A judge has ordered Gutiérrez’s banking accounts frozen, and issued an arrest warrant.
Gutiérrez, who has served as the Mexico City leader of the centralist Institutional Revolutionary Party (PRI), has adamantly denied the charges against him.
Peso on the Skids
The U.S. dollar is steadily gaining strength against world currencies, including the Mexican peso.
This was the result of a slight increase in the gains of U.S. treasury bonds, as well as a reaction to the $1.9 trillion covid-19 stimulus package President Joe Biden presented to Congress. It’s been approved by the Senate and expected to pass at the House of Representatives this week.
On Tuesday, March 9, the interbank peso rate was quoted at 21.22 per U.S. dollar for purchase and 21.23 for sale, but in the open market BBVA Bancomer was buying it at 20.55 to the dollar and selling at 21.45 per dollar.
In Mexico, some see the surge as a temporary event given the increase in oil prices (regular gasoline in Mexico broke the 20-peso-a-liter threshold this week).
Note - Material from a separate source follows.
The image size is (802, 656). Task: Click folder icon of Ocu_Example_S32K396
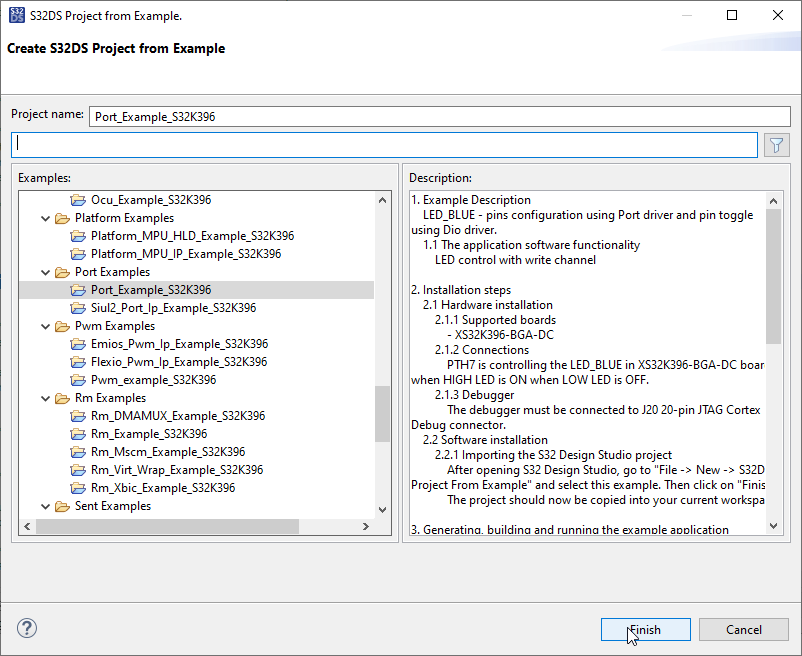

But over all, most analysts believe the peso-dollar rate will soon stabilize and return to the 19 to 20 peso-per dollar parity that it had two weeks ago, even though as of last week the peso had suffered a 4.44 percent devaluation in just four days.
Meanwhile, the official inflation rate in Mexico hit 3.76 percent, its highest rate in four months.
But on the upside, on Monday, March 8, the Organization for Economic Cooperation and Development (OECD), to which Mexico is a member since 1994, upgraded it prediction for the country’s 2021 growth to 4.5 percent, up from 3.6 percent it had predicted in December.
Mexican Foreign Relations Secretary Marcelo Ebrard said Tuesday, March 6, that Mexico’s access to the yet-unproven Chinese covid-19 vaccines Sinovac and Sinopharm has increased to 32 million doses, to be used between now and July.
Ebrard said that the Mexican government has signed agreements for 12 million doses of the yet-unapproved Sinopharm vaccine and increased to a total of 20 million doses its contracts for the Sinovac vaccine.
Sinopharm and Sinovac have claimed their vaccines are more than 75 percent effective based on interim data from clinical trials, but like the other Chinese covid vaccine, CanSino, they have not yet released Phase 3 clinical trial data.
A total of six vaccines have so far been approved for use in Mexico, and about 3 million doses of all vaccines have been administered by government vaccine brigades.
Ebrard, speaking during Mexican President Andrés Manuel López Obrador’s (AMLO) daily press conference at the National Palace, also said that the bottling in Mexico of the Chinese CanSino Biologics antigen continues smoothly and that more than 1 million vaccines will be in use by the end of March. Their bottling is currently under technical observation.
On a related issue, Ebrard announced that Mexican consulates in the United States will be opening vaccinations centers in Sacramento, Los Angeles, Boise, Atlanta, Salt Lake City and Las Vegas during March. They will immunization services to the Mexican community abroad.
Even though the most controversial candidacy for governor is that of AMLO’s National Regeneration Movement (Morena) party, Felix Salgado Macedonio, for Guerrero, who has been accused by three separate women of rape, the second-most controversial is that of the conservative National Action Party (PAN), centralist PRI and leftist Party of the Democratic Revolution (PRD) alliance, Maria Eugenia “Maru” Campos, who is running for the gubernatorial seat in the northern state of Chihuahua.
Campos stands accused of taking bribes of several million pesos from former PRI governor. César Duarte Jáquez.
On Tuesday, March 9, Judge Delia Meléndez in Chihuahua City called a recess to determine whether the accusation against “Maru” are state or federal, since the monies in Duarte’s alleged secret budget were of federal government origin.
The decision as to whether to try the case locally or federally has yet to be made. If federal, the case will be moved to a federal judge.
By the sake token, Morena was expected to decide on Salgado’s candidacy on Tuesday evening.